A última oportunidade da banca

Depois dos erros cometidos no passado recente, os bancos têm mais uma oportunidade para cumprirem a sua função no desenvolvimento económico.

A estagnação da economia e a ainda difícil situação dos bancos portugueses é, em grande medida, o resultado dos erros cometidos durante décadas na atribuição de crédito. Académicos e jornalistas têm publicado diversos trabalhos sobre esses erros, a sua natureza e as suas consequências para a economia portuguesa.

No entanto, não estou certo que os bancos e os reguladores estejam conscientes da responsabilidade que têm pela situação em que se encontra a economia portuguesa. A humildade, apesar de todas as humilhações a que foram sujeitos nos últimos anos, se existe nos responsáveis daquelas instituições, não é muito visível.

E qual é a responsabilidade dos bancos na crise da economia portuguesa? Os bancos, que se desenvolveram extraordinariamente desde os anos 90, levando muitos a considerá-los dos melhores do mundo, tiveram acesso a montantes bíblicos de crédito. As capacidades que desenvolveram nos anos 90, associadas ao contexto de integração no euro, ajudaram os bancos a captar biliões de euros. Este crédito constituiu uma oportunidade única para suprir as necessidades de capital que se faziam sentir desde os anos 80. Se o crédito tivesse sido bem aplicado, a economia teria crescido mais.

A fase de intensa urbanização e construção de infraestruturas e o crescimento da classe média, bem como um conjunto de políticas públicas, criaram incentivos para que os bancos dirigissem o crédito para a habitação, para os sectores da construção, do imobiliário e do comércio. Em 2000, o crédito a esses sectores representava cerca de 80% do crédito bancário total da economia. Em 2005, ultrapassava 85% do crédito total.

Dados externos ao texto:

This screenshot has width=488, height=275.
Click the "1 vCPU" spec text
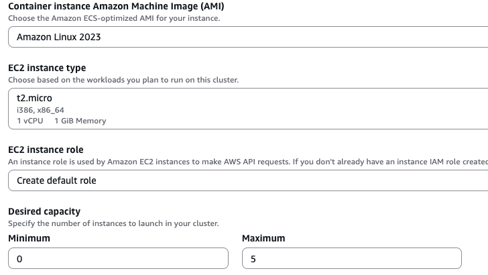pos(30,121)
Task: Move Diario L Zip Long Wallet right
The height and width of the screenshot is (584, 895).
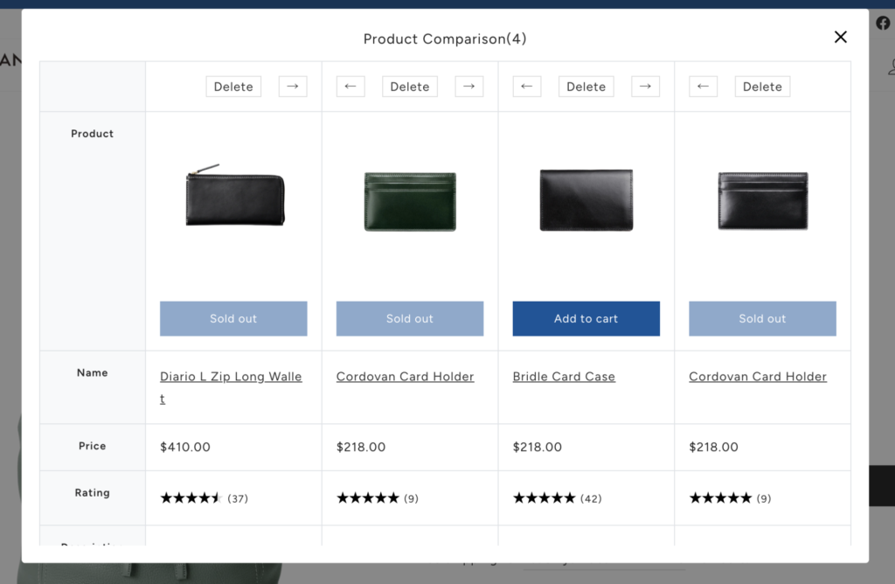Action: coord(293,87)
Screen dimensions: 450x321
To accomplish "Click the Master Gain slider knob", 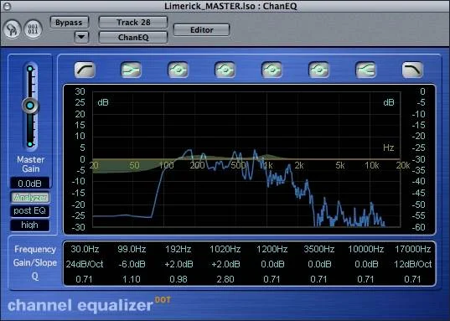I will [30, 106].
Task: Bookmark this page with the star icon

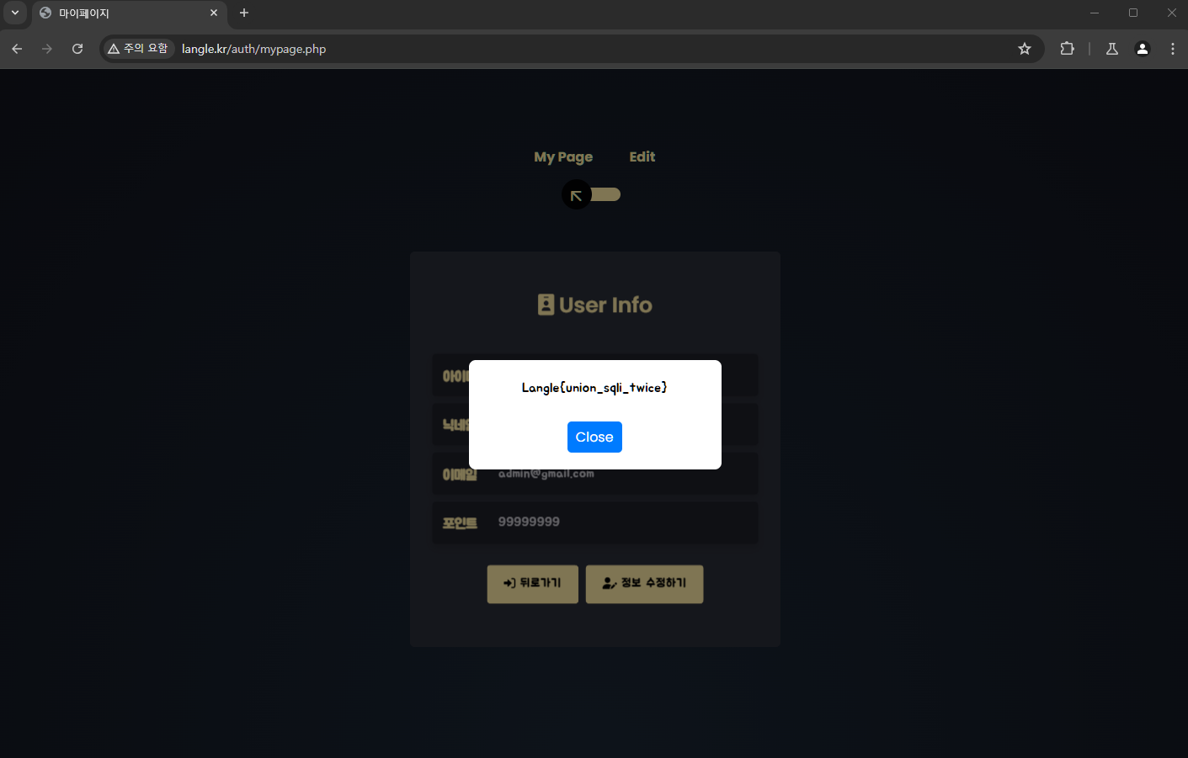Action: [1025, 49]
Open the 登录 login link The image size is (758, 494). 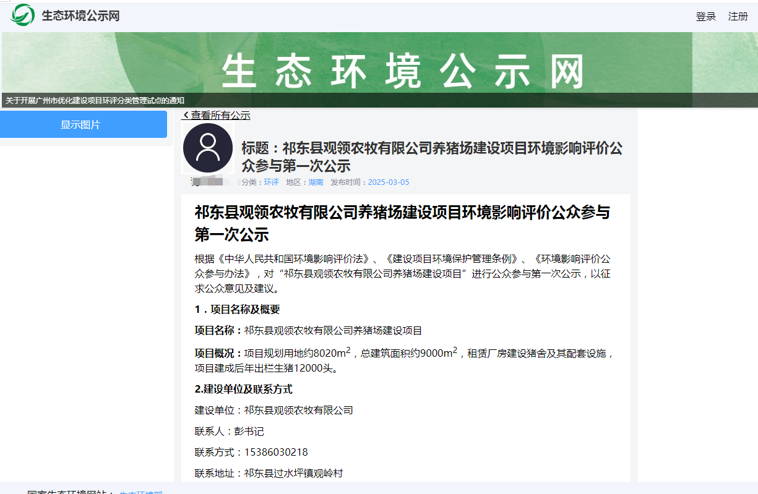click(x=705, y=17)
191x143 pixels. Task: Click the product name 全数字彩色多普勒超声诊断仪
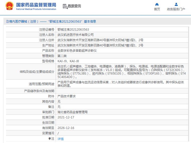[77, 50]
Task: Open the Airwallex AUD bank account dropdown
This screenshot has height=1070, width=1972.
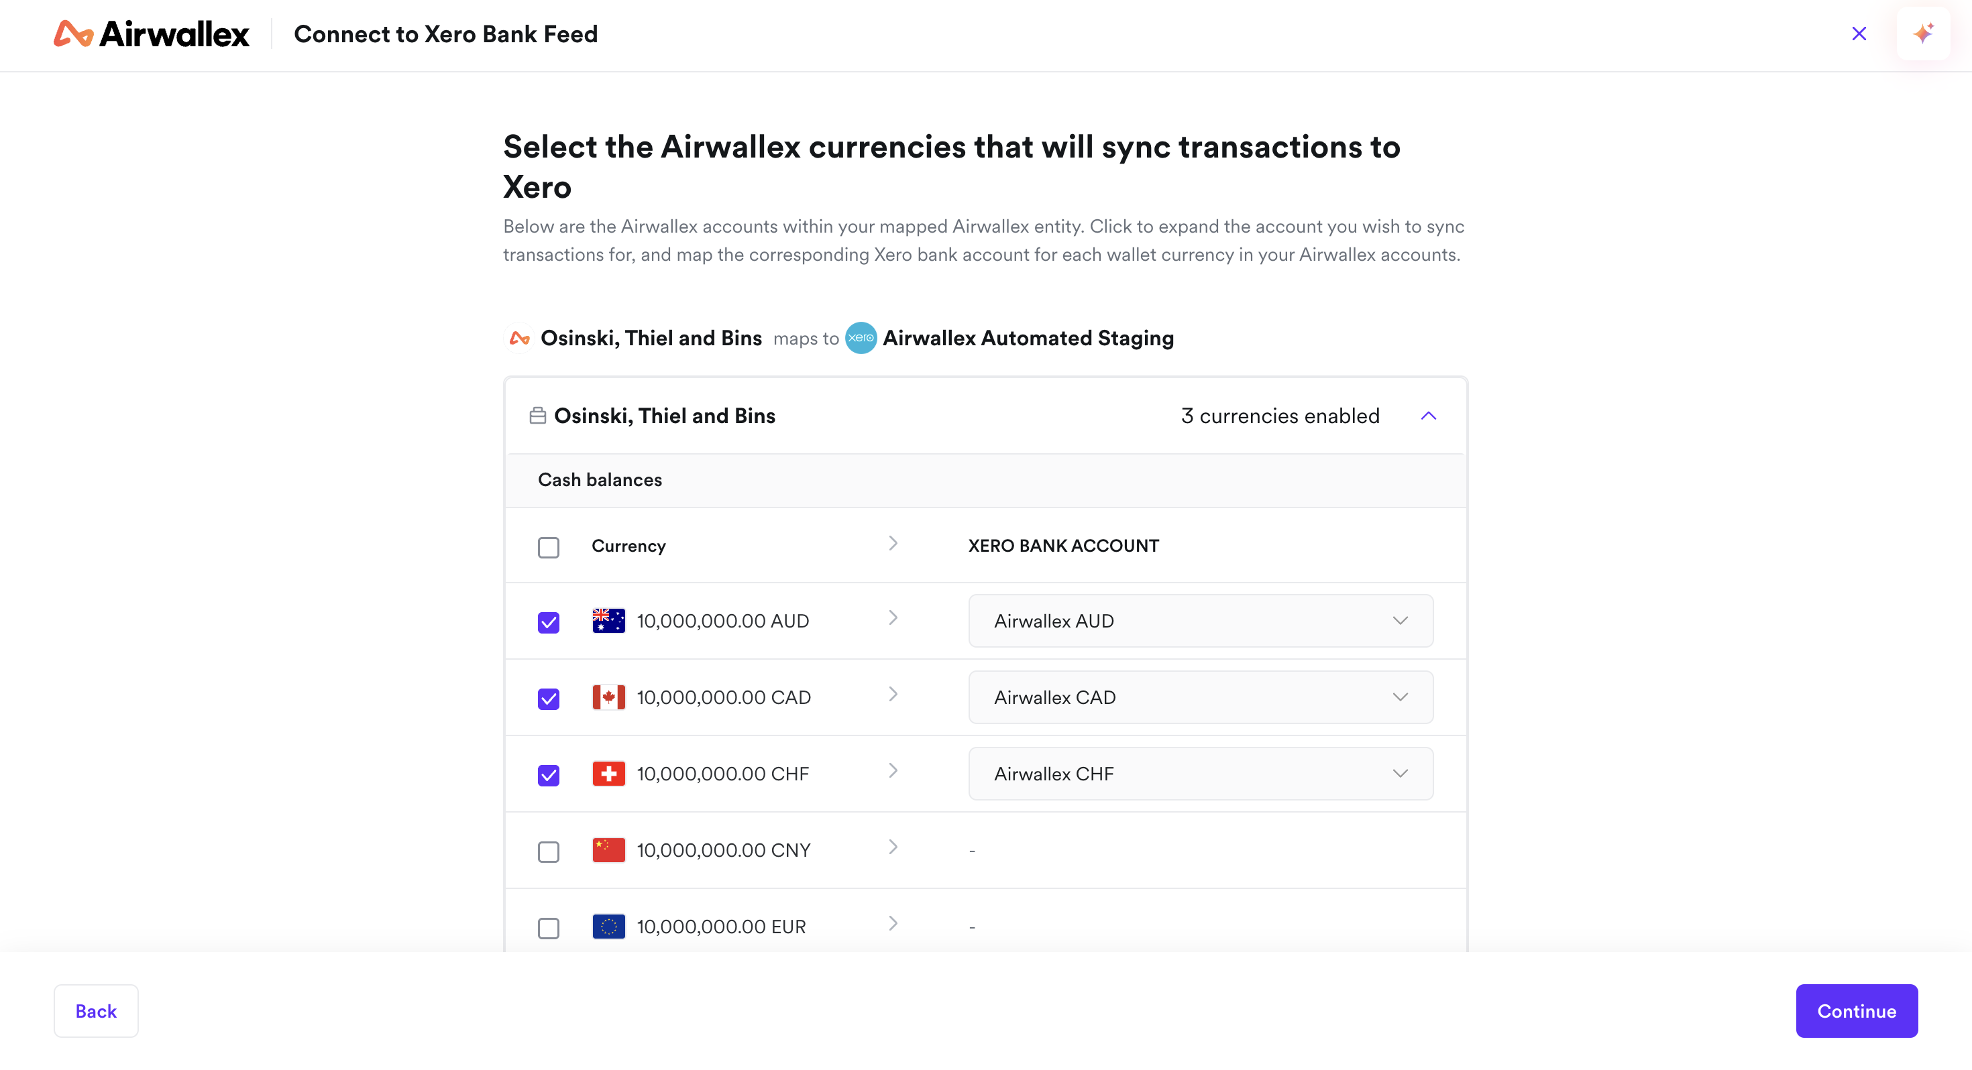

O risco é inerente à atividade das instituições financeiras e uma parte das suas aplicações está condenada a falhar. No entanto, quando 85% do crédito está concentrado em sectores não transacionáveis, que dependem apenas da dinâmica da economia nacional, o risco das aplicações aumenta. Quando as aplicações se concentram em sectores em contração como a construção (passou de um peso de 8% no PIB em 2000 para os atuais 3%) o risco das aplicações é ainda mais elevado.

A banca portuguesa respondeu a incentivos de curto prazo, em muitos casos estimulada por decisões políticas erradas, e dirigiu o crédito para sectores com fraco potencial de crescimento. Essa opção tornou o acesso aos mercados financeiros internacionais numa enorme oportunidade perdida.

O resultado foi o mais longo período de baixo crescimento da economia portuguesa nos últimos 100 anos. Desde o ano 2000, o crescimento da produtividade praticamente estagnou refletindo o bloqueio à transformação estrutural da economia. As políticas económicas e o crédito continuaram a dirigir-se para os sectores não transacionáveis, quando deveriam ter favorecido um crescimento mais rápido dos sectores transacionáveis. Esta opção dos decisores políticos e das instituições financeiras pode ficar na história como um erro estratégico de grandes proporções.

Os bancos e o desenvolvimento económico

Em todas as histórias de desenvolvimento económico de sucesso os sistemas financeiros ocuparam um lugar central. As elevadas taxas de investimento e de crescimento – como as da Europa do pós-Segunda Guerra Mundial e no Leste Asiático ou na China – só foram possíveis através da canalização de recursos pelos sistemas financeiros para os sectores mais dinâmicos e competitivos. Infelizmente, como vimos, nas últimas décadas o sistema financeiro português não teve a capacidade de cumprir aquele papel.

Findo o período de crédito abundante, numa economia das mais endividadas do mundo e com uma taxa de poupança muito baixa, o sector financeiro tem mais uma oportunidade – talvez a última – de cumprir o seu papel no desenvolvimento do nosso país.

O aumento do peso das exportações no PIB e os históricos excedentes da balança comercial dos últimos anos são sinais de que está em curso a alteração estrutural da economia.

Terá a banca a capacidade de acelerar o processo de transformação sectorial, fazendo fluir os recursos (agora escassos) para os sectores com maior potencial de crescimento? Terá a banca a capacidade, entre as empresas muito endividadas, de distinguir as inviáveis daquelas que têm condições para uma recuperação sustentável?

O sucesso da restruturação sectorial a favor dos sectores transacionáveis vai depender da resposta que os bancos derem àquelas duas questões.

Os bancos têm assim mais uma oportunidade para cumprirem a sua função no desenvolvimento económico. O incentivo que têm não é pequeno, dado que a recuperação da economia é uma condição para a sua sobrevivência.